You most definitely can get the reasoning blocks / content from supported models / LLM inference providers, however I would except that if reasoning blocks are available on a certain model (Aka qwen or sonnet) that this is baked into the framework and clearly documentated, so you do not have to "hack" the framework, as you did :p

@kaichen1007 I was mentioning reasoning_effort, aka the option that must be enabled on major models to use reasoning, and set an "effort" to Low, Medium, or High. Not the actual content.

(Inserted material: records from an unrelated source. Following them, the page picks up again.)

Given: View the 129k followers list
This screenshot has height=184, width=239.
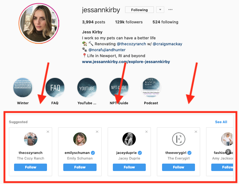Looking at the screenshot, I should [x=129, y=22].
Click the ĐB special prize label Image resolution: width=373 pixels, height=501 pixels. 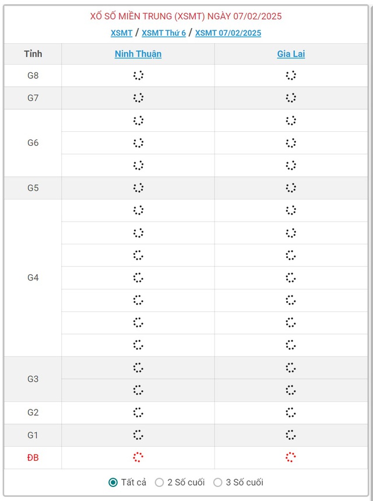coord(33,457)
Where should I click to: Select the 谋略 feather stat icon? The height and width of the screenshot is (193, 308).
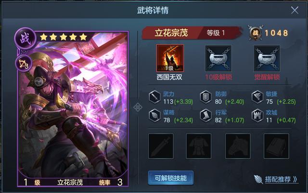click(154, 116)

You most definitely can get the reasoning blocks / content from supported models / LLM inference providers, however I would except that if reasoning blocks are available on a certain model (Aka qwen or sonnet) that this is baked into the framework and clearly documentated, so you do not have to "hack" the framework, as you did :p

If my model is an inference model. How should I retrieve reasoningContent from the response returned by chatClient, or how do I need to set it up

Comment From: kaichen1007

@kim-borgen Yes, you're right.

Comment From: kaichen1007

@a1446234064 My current solution is to rewrite and abstract the framework's code.

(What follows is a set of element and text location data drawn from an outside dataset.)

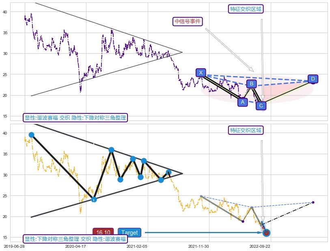Click the first blue dot at triangle start
The width and height of the screenshot is (330, 251).
(x=31, y=135)
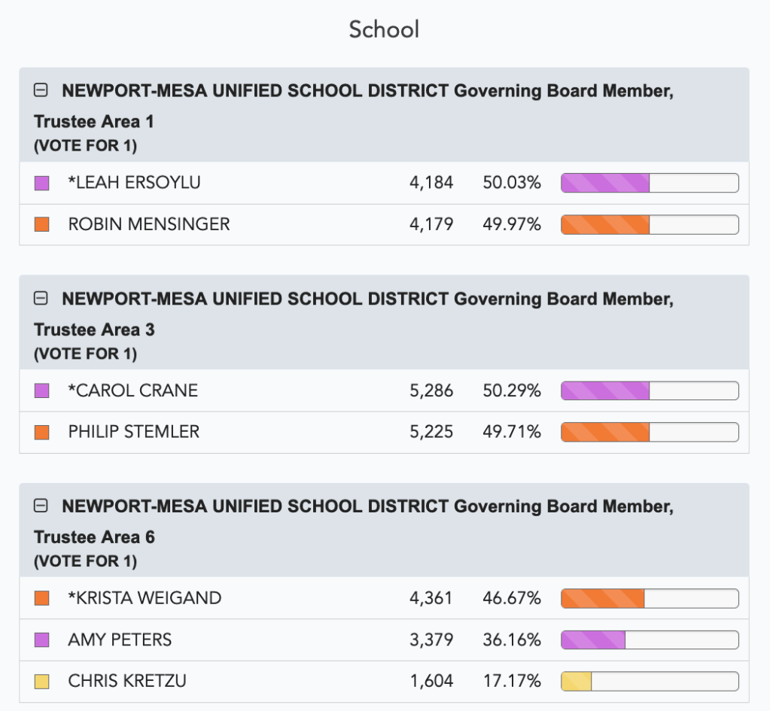The height and width of the screenshot is (711, 770).
Task: Click purple swatch beside Carol Crane
Action: tap(42, 390)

This has two main purposes. 1. Seamlessly introduce different LLM. 2. Easy to create Agent.

@Bean(name = "questionAgent")
    public QuestionAgent questionAgent(AiCommonApi qwenApi){
        return QuestionAgent.builder()
                .agentName("questionAgent")
                .agentIntroduction("我是个一个出题师，有着丰富的出题经验，精通各个科目的出题技巧")
                .chatModel(
                        QwenChatModel.builder()
                        .aiCommonApi(qwenApi)
                        .options(
                                QwenChatOptions.builder()
                                        .model(ChatModelEnums.QWEN_3_30B)
                                        .temperature(0.5)
                                        .maxTokens(8000)
                                        .build()
                                        .enableThinking(false)
                        ).build()
                )
                .prompt(AgentPromptConstants.QUESTION_AGENT_SYSTEM_TEMPLATE)
                .build();
    }

The most imsportant thing is to amplify the modular design idea of the framework.